RT’s Three Key Takeaways:

  1. Accelerated Coverage Timeline: The new RAPID pathway could enable Medicare national coverage and payment as soon as two months after market authorization, significantly reducing the previous timeline of a year or more.
  2. Early Agency Alignment: Centers for Medicare & Medicaid Services (CMS) will engage with the Food and Drug Administration (FDA) and manufacturers earlier in the development cycle to ensure clinical trial data meet both regulatory and coverage requirements.
  3. Eligibility Requirements: To qualify for the pathway, devices must be designated as breakthrough technologies, address unmet needs in the Medicare population, and be part of a study that includes Medicare beneficiaries and specific clinical health outcomes.


The Centers for Medicare & Medicaid Services (CMS) and the Food and Drug Administration (FDA) announced the Regulatory Alignment for Predictable and Immediate Device (RAPID) coverage pathway to expedite access to specific breakthrough medical devices for Medicare beneficiaries, according to a news release.
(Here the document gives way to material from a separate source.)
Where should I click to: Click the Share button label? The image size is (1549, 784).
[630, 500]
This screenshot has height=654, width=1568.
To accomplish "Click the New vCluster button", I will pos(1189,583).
This initiative aims to align regulatory and coverage expectations in advance to reduce delays between FDA market authorization and Medicare national coverage determinations.

The RAPID coverage pathway allows CMS and the FDA to work together with innovators earlier in the technology development lifecycle. This coordination ensures that evidence generated for FDA review can also support Medicare coverage decisions, which has historically been a point of delay for new healthcare technologies.

“FDA and CMS each play a critical role in getting new medical devices to patients, and they work most effectively when aligned sooner in that process,” said Mehmet Oz, CMS administrator.

Marty Makary, FDA commissioner, added that the agencies are functioning as a single team to deliver life-saving devices to patients as soon as they are proven to work.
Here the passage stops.